As security environments evolve, the European Union (EU) has started a process of closer cooperation in security and defense — the main initiative of a Permanent Structured Cooperation on security and defense (PESCO), as outlined in the Treaty of the EU, Articles 42 (6) and 46, as well as Protocol 10. Through PESCO, EU member states have agreed to increase their effectiveness in addressing security challenges and in further integrating and strengthening defense cooperation within the EU framework.

Cooperation Through Binding Commitments

PESCO is a treaty-based framework and process that will deepen defense cooperation amongst EU member states capable and willing to do so.

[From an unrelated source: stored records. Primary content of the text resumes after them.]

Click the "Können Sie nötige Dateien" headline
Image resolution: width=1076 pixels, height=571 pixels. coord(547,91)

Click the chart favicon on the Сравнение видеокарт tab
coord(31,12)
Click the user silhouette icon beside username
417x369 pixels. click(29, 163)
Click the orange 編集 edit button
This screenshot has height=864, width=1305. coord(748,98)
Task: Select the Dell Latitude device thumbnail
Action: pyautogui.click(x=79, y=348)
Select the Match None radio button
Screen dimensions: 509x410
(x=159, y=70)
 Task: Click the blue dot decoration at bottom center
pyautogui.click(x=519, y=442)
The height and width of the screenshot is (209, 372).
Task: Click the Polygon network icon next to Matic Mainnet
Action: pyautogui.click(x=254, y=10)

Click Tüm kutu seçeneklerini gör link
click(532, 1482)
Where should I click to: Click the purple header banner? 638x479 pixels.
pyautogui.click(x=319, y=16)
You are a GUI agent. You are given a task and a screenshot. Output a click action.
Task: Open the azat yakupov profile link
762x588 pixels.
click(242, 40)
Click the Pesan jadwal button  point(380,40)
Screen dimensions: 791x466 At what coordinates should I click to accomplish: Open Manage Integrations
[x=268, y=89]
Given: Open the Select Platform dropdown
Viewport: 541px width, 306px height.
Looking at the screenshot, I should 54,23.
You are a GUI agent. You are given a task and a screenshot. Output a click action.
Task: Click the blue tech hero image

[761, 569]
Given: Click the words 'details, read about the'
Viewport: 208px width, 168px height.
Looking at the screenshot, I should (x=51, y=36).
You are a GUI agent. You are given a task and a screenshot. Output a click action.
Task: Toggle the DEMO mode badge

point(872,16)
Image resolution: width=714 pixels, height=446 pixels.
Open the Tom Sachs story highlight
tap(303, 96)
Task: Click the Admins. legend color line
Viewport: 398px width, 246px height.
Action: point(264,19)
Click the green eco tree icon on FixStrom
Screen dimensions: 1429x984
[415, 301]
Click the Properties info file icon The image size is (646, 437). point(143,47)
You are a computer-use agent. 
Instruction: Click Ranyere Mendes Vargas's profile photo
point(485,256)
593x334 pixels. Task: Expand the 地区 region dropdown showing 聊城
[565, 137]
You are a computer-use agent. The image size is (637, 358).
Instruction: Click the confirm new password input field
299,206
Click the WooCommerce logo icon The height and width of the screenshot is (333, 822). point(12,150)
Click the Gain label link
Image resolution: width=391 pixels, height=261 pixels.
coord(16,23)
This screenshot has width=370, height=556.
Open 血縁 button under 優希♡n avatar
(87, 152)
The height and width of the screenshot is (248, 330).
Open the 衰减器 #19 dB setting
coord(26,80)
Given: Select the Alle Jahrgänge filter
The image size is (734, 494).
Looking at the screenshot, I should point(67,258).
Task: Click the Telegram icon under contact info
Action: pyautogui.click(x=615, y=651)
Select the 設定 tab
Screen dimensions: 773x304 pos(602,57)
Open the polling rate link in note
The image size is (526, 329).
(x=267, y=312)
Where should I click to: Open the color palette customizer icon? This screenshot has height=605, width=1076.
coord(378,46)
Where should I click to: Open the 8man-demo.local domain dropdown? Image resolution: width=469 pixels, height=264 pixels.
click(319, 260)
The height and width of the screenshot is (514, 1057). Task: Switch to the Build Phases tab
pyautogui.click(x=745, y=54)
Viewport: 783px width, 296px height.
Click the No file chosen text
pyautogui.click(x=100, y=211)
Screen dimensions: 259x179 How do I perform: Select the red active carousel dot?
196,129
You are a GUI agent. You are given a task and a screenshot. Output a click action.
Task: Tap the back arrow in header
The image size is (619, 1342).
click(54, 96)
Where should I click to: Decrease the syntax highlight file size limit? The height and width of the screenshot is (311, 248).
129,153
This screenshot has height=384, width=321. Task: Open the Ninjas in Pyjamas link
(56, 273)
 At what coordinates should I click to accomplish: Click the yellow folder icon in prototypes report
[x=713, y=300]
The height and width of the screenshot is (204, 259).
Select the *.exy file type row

The framework strives to jointly develop defense capabilities and make them available for EU military operations, which will enhance the EU’s capacity as an international security actor and will maximize the effectiveness of defense spending. A total of 25 member states have decided to participate in PESCO.[1]

The difference between PESCO and other forms of cooperation is the legally binding nature of the commitments undertaken by the participating member states. The decision to participate was made voluntarily by each participating member state, and decision-making will remain in the hands of the participating member states.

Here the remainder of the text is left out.